-- RAW DATA --
========
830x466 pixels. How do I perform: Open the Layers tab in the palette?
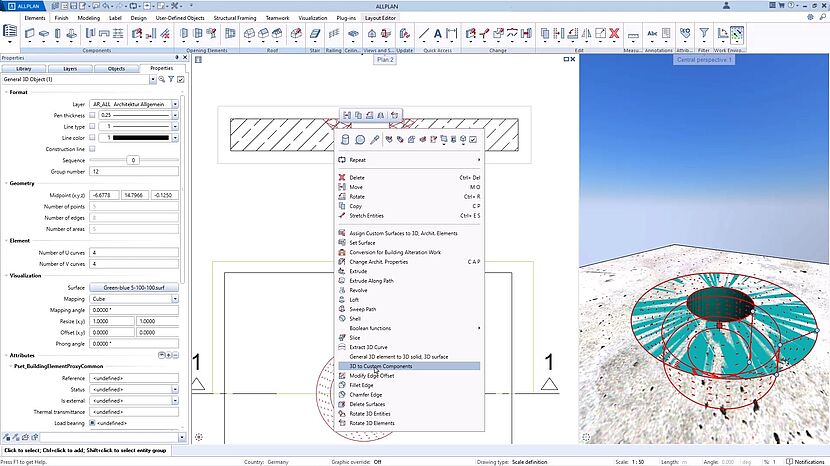click(x=70, y=68)
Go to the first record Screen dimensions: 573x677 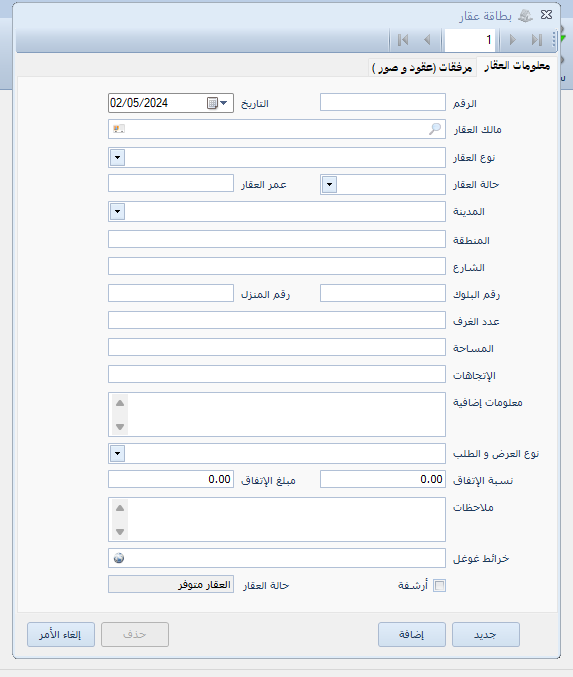[x=403, y=40]
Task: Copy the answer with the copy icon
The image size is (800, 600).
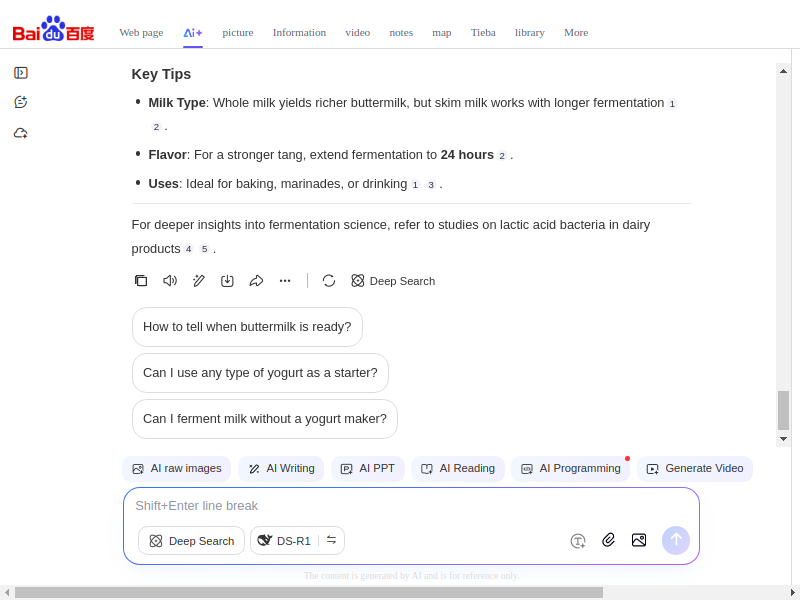Action: click(141, 281)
========
-- WHAT IS BEING ASKED --
Starting at the line that contains "Task: Copy the answer with the copy icon", restate each line verbatim through the final line of the listing, skipping all pictures.

-- EXERCISE ANSWER --
Task: Copy the answer with the copy icon
The image size is (800, 600).
Action: click(141, 281)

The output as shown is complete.